- _Task requirements_: Check each line of the entries below for the word "will", then report how many have it, with no other words.

Collected data
◆ ◆ ◆ ◆ ◆
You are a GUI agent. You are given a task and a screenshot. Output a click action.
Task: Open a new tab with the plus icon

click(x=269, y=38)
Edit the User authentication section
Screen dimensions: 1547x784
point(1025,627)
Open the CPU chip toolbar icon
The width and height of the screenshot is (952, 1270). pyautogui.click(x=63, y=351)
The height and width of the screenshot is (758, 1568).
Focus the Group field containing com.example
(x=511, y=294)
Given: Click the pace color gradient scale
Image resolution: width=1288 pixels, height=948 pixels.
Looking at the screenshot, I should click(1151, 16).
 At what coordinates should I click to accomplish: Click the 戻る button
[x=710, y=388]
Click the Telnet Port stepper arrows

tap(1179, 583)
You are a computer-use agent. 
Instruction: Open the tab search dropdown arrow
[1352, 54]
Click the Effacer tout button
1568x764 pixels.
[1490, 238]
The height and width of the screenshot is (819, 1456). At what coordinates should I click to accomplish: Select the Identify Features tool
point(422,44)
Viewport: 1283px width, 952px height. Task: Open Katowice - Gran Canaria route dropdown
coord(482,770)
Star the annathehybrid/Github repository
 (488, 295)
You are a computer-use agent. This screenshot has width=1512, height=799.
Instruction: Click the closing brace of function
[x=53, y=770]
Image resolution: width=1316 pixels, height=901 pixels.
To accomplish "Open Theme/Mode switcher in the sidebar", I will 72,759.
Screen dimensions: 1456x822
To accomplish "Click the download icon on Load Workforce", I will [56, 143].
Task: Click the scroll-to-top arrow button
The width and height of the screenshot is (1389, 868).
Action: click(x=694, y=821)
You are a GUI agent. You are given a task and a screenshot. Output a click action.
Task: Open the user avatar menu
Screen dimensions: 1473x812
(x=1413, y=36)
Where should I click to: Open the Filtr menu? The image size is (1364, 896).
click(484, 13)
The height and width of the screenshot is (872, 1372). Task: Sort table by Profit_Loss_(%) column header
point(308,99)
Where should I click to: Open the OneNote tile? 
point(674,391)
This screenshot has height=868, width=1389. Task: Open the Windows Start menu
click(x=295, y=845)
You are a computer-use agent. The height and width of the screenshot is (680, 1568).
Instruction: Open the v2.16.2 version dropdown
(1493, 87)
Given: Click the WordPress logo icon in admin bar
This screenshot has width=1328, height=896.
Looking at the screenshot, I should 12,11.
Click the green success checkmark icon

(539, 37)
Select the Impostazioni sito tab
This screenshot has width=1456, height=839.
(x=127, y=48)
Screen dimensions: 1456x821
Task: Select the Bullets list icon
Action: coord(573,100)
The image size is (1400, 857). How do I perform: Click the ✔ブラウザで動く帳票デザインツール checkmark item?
◆ ◆ ◆ ◆ ◆
- _Response area_: 2